Pixel coordinate grounding data:
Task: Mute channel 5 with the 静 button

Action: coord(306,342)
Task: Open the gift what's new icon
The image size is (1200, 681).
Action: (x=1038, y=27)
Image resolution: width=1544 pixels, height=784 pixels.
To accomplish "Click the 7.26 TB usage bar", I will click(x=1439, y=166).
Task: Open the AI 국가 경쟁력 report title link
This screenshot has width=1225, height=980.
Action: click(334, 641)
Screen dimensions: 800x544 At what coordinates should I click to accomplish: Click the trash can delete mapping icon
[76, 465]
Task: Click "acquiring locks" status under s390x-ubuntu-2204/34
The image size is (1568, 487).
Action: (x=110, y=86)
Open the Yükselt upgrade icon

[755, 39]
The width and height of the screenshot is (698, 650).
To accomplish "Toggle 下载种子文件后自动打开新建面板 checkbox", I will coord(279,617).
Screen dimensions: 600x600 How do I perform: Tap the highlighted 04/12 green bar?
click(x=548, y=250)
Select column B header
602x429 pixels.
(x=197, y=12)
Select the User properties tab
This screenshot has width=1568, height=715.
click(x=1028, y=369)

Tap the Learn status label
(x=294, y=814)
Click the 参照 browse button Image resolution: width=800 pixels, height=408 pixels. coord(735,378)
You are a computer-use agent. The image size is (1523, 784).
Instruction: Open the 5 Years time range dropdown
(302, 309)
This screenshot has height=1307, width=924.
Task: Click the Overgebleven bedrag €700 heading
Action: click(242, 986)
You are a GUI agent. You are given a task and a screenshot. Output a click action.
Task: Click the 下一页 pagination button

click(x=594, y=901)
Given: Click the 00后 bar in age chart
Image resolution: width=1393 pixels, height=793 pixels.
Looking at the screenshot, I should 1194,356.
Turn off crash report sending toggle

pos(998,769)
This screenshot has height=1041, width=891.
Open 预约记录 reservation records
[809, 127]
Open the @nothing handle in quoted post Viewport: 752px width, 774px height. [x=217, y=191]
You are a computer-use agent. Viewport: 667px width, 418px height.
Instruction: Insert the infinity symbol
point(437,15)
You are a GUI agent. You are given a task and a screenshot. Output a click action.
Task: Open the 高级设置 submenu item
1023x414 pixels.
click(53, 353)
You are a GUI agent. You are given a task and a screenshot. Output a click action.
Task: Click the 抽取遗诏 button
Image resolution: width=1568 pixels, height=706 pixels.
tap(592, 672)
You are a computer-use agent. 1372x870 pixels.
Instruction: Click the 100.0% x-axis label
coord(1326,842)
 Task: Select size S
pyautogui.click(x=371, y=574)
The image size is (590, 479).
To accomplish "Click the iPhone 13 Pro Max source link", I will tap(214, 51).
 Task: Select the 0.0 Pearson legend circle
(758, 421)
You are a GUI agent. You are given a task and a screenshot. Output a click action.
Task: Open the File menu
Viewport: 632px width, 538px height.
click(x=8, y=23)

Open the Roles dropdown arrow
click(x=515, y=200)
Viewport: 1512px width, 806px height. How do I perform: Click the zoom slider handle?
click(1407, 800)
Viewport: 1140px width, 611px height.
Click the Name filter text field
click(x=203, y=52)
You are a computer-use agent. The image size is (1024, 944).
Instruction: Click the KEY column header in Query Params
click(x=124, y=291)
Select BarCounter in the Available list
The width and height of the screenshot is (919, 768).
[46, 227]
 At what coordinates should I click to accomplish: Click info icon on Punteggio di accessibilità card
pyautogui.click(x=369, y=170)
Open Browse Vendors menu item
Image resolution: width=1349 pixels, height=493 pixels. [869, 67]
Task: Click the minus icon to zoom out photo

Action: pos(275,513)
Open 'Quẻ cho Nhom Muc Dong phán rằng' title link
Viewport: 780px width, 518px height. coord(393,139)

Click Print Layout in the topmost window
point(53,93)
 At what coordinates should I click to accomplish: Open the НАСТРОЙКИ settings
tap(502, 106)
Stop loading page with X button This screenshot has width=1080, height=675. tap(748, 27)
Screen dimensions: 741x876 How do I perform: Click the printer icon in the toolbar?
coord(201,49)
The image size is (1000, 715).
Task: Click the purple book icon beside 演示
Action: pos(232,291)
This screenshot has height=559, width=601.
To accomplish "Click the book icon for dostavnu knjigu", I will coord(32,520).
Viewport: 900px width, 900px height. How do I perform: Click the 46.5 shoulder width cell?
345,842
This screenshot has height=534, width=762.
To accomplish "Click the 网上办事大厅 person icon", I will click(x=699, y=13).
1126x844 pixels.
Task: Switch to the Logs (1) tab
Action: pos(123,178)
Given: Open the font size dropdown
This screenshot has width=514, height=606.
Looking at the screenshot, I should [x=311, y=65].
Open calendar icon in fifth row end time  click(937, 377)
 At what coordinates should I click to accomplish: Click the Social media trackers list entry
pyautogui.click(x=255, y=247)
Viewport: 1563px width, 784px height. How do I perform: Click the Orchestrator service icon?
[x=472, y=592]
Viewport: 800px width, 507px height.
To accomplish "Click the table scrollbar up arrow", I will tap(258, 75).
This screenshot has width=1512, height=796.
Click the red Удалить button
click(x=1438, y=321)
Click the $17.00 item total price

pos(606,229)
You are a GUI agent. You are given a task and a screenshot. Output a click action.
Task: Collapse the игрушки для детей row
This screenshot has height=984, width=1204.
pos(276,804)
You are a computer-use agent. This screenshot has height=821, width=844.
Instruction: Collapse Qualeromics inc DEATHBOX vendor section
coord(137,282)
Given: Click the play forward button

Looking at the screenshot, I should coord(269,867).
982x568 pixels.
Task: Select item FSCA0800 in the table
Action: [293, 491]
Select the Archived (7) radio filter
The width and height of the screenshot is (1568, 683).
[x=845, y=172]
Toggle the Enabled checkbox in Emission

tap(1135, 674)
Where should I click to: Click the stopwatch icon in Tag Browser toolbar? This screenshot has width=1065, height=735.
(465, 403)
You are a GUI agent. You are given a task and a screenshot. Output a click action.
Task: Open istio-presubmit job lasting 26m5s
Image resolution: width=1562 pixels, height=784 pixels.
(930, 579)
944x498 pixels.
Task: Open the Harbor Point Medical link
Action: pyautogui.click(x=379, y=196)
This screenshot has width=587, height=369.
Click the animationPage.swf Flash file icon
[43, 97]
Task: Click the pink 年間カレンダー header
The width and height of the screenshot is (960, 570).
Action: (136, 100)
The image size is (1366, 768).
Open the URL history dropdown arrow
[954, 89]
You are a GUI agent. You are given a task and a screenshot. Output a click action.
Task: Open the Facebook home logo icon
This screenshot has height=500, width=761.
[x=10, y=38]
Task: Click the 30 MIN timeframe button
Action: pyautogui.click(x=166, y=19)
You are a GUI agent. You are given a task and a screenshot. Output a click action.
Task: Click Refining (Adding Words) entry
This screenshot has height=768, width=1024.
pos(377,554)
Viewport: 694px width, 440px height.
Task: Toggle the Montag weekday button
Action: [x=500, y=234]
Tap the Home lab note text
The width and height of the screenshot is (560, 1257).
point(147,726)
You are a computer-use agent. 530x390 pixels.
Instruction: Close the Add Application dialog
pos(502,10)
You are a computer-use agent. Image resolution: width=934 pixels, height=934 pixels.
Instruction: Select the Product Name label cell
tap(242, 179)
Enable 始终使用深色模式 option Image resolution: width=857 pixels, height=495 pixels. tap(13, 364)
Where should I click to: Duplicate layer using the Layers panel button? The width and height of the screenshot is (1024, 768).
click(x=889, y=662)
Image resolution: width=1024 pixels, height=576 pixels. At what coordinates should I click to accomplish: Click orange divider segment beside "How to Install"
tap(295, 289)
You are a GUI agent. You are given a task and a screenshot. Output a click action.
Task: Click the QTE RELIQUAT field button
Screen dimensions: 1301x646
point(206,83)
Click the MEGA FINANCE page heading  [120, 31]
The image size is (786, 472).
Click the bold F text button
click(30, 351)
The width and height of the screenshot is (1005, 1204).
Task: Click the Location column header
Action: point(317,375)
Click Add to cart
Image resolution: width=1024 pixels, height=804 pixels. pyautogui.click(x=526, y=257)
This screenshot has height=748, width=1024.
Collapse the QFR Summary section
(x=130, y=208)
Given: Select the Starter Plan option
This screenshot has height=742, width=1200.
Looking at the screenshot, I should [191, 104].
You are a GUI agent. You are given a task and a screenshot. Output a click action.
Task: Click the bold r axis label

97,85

[Exercise prompt]
Of the entries above, repeat exactly the lines from the line with "1023x414 pixels." through the line with "The image size is (590, 479).", both of them included.

[Final answer]
1023x414 pixels.
click(53, 353)
You are a GUI agent. You are given a task and a screenshot. Output a click action.
Task: Click the 抽取遗诏 button
Image resolution: width=1568 pixels, height=706 pixels.
tap(592, 672)
You are a computer-use agent. 1372x870 pixels.
Instruction: Click the 100.0% x-axis label
coord(1326,842)
 Task: Select size S
pyautogui.click(x=371, y=574)
The image size is (590, 479).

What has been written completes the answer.